- [Data to use]
• • • •

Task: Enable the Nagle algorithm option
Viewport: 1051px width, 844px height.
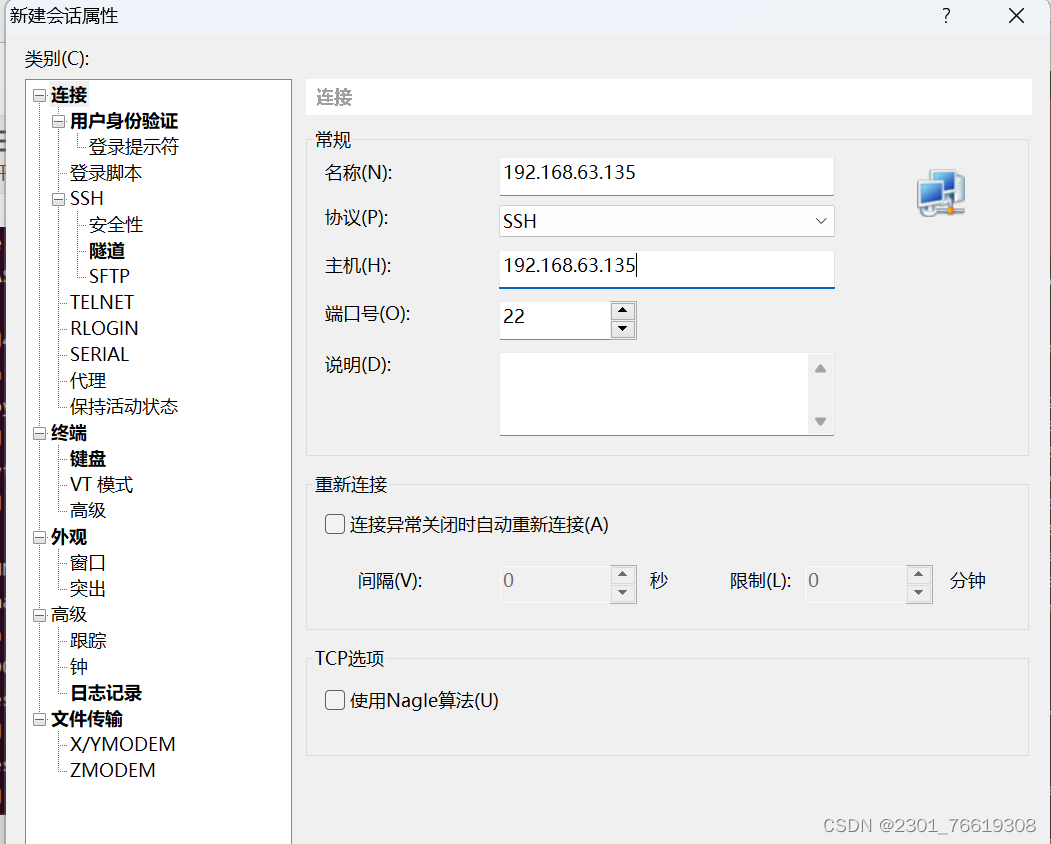Action: tap(334, 701)
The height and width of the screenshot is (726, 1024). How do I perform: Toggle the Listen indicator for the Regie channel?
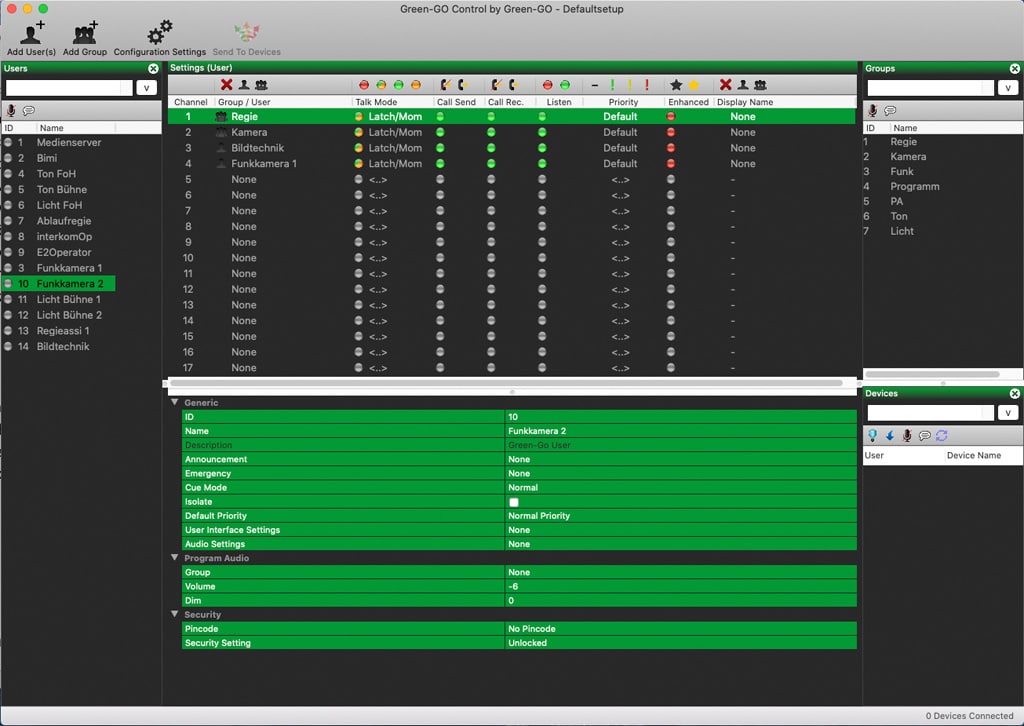click(x=542, y=117)
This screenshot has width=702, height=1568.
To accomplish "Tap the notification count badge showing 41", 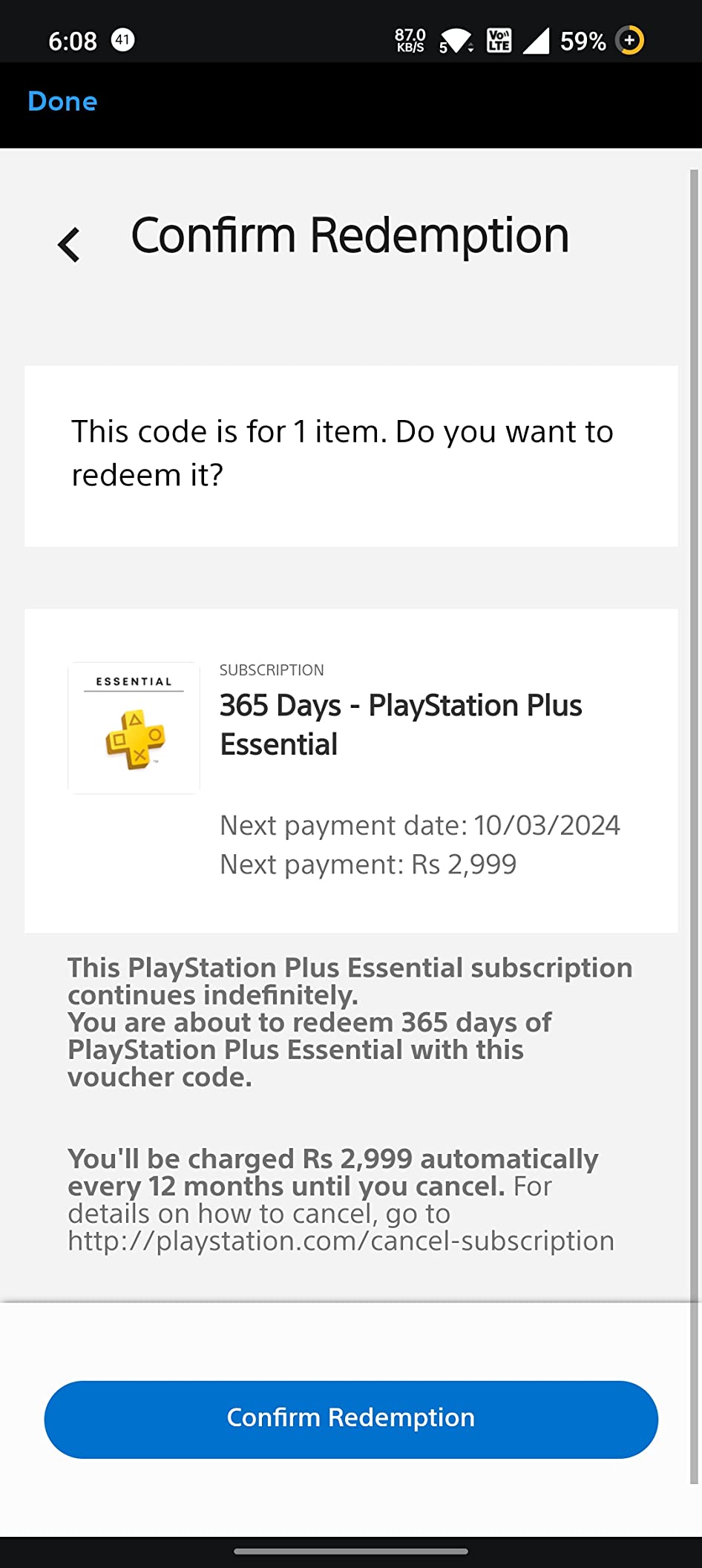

• • • •

- [What you have to do] Leave out all pictures, then copy the remaining material exactly.

- [Solved exercise]
Task: Enable the Nagle algorithm option
Viewport: 1051px width, 844px height.
Action: tap(334, 701)
The height and width of the screenshot is (726, 1024). How do I perform: Toggle the Listen indicator for the Regie channel?
click(x=542, y=117)
This screenshot has width=702, height=1568.
To accomplish "Tap the notification count badge showing 41", 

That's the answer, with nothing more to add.